Les forteresses de Prague qui tenaient pour l’empereur paraissaient imprenables, et, comptant sur l’approche de l’armée impériale, se riaient des préparatifs de cette populace. La garnison de Wisrhad regardait tranquillement les femmes et les enfants qui travaillaient jour et nuit à creuser un large fossé entre le fort et la ville. « Que vous êtes fous ! leur disaient-ils du haut de leurs murailles ; croyez-vous que des fossés vous puissent séparer de l’empereur ? vous feriez mieux d’aller cultiver la terre. »

Cependant les Taborites n’étaient plus seulement le corps d’armée campé à Tabor ; c’était une secte nombreuse et puissante. Plusieurs villes prenaient le nom de taborites, et la nouvelle doctrine se répandait dans toute la Bohême. Cette prétendue nouvelle doctrine, que les Calixtins accusaient de renchérir par trop sur les hardiesses de Jean Huss, n’était qu’un retour aux prédications des Vaudois, bien antérieures à celles de Jean Huss et de Wicklef lui-même. Nous verrons bientôt leurs articles. En attendant Sigismond, une vive fermentation des esprits amena beaucoup de ces phénomènes de l’extase que l’on retrouve dans toutes les insurrections religieuses. L’enthousiasme patriotique vibra sous cette pression du véritable magnétisme, de la foi, et des populations entières se levèrent à l’appel des nouveaux prophètes pour courir à la guerre sainte. La grande prophétie taborite qui fanatisa la Bohême à cette époque fut l’annonce de la prochaine arrivée de Jésus-Christ sur la terre. Il devait revenir juger les hommes sur les ruines de tous les royaumes, et, par les armes des Taborites, établir un nouveau règne, (ce règne de Dieu, cette république idéale, cette société fraternelle, promis par les évangélistes et les apôtres, et auxquels les premiers adeptes du christianisme ont cru dans un sens matériel.) Toutes les villes de la Bohême seraient alors ensevelies sous la terre, à la réserve de cinq qui devaient se montrer toujours pures et fidèles. Ces cinq villes reçurent des noms mystiques. Pilsen fut appelée le Soleil, Launi la Lune, Slan l’Étoile, Glato ou Klattaw l’Aurore, Zatek Segor. Les prêtres exhortaient le peuple à éviter la colère de Dieu qui allait fondre sur tout l’univers, et à se retirer dans les cinq villes sacrées ou villes de refuge. Beaucoup de riches bohémiens et moraves vendirent tous leurs biens à bas prix, et, à l’exemple des premiers chrétiens, s’en allèrent avec leurs familles en porter l’argent à la grande famille taborite.

Voilà l’impulsion ardente qui devait rendre ces hommes invincibles tant qu’elle brûlerait dans leurs âmes ; et voilà ce que l’empereur ne prévoyait pas, ce que les soldats de ses forts ne comprenaient pas : ils riaient, derrière leurs murs inexpugnables, des fortifications des Taborites, faites de leurs chariots, dont ils formaient des barricades pour s’enfermer, et des lignes mobiles pour attaquer à couvert. Chaque famille taborite arrivait à Prague avec le sien portant vieillards, femmes et enfants, tous intrépides et aguerris. Ce chariot devenait le rempart et l’arsenal de la famille. On combattait derrière ; on s’y retranchait, blessé ; on le poussait avec fureur sur les fuyards : c’était une excellente arme de guerre. Les Impériaux apprirent bientôt à le redouter.

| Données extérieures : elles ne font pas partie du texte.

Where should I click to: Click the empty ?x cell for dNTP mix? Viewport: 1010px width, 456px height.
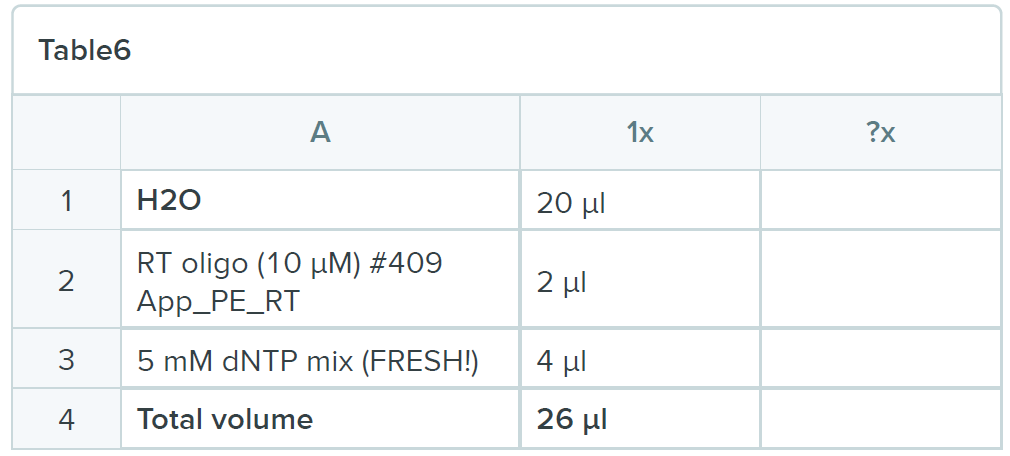880,359
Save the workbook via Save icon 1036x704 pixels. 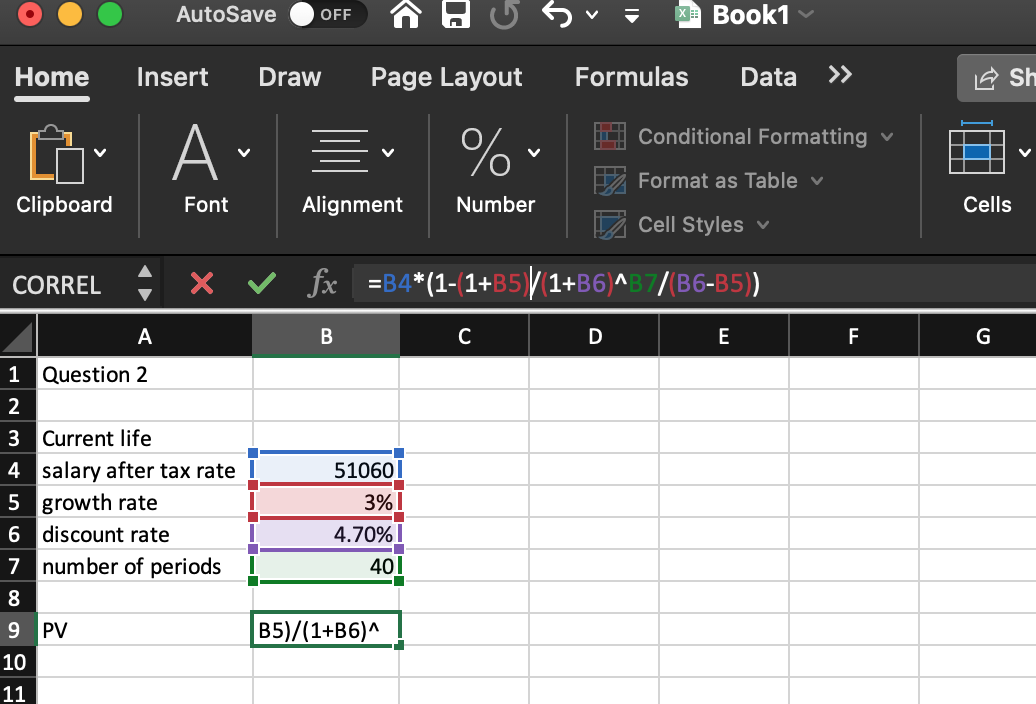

Enfin, au mois de juin de cette même année (1420), Sigismond entra en Bohême, à la tête de cent quarante mille hommes, commandés par l’électeur de Brandebourg, les deux marquis de Misnie, l’archiduc d’Autriche et les princes de Bavière. Il fut bien reçu à Kœnigsgratz, ville catholique et royaliste, apanage des reines de Bohême, où il avait toujours tenu de fortes garnisons. Tous les seigneurs catholiques de la Moravie et de la Silésie venaient derrière lui. Tous ceux de la Bohême allèrent à sa rencontre. Ulric de Rosemberg, qui jusqu’alors avait été uni à Ziska, soit que le meurtre et la ruine de ses parents l’eussent aigri contre les Taborites, soit que l’empereur eût réussi à le gagner, comme le fait est assez prouvé, soit enfin que son esprit fût frappe d’une épouvantable vision qu’il eut à cette époque, et dans laquelle il vit Jésus-Christ, Jean Huss, saint Wenceslas et saint Adalbert lui apparaître dans une fantasmagorie tragique, alla abjurer le hussitisme entre les mains du légat du pape, et rejoindre l’empereur avec cinq cents cavaliers. Son premier exploit fut d’enlever une ville hussite et d’en raser les murailles ; mais, ayant été défier Ziska au pied du mont Tabor, il y fut reçu et taillé en pièces par Nicolas de Hussinetz. Ainsi, il rejoignit l’empereur non en vainqueur mais en fugitif ; et ce premier fait d’armes malheureux fut d’un mauvais augure pour l’armée impériale.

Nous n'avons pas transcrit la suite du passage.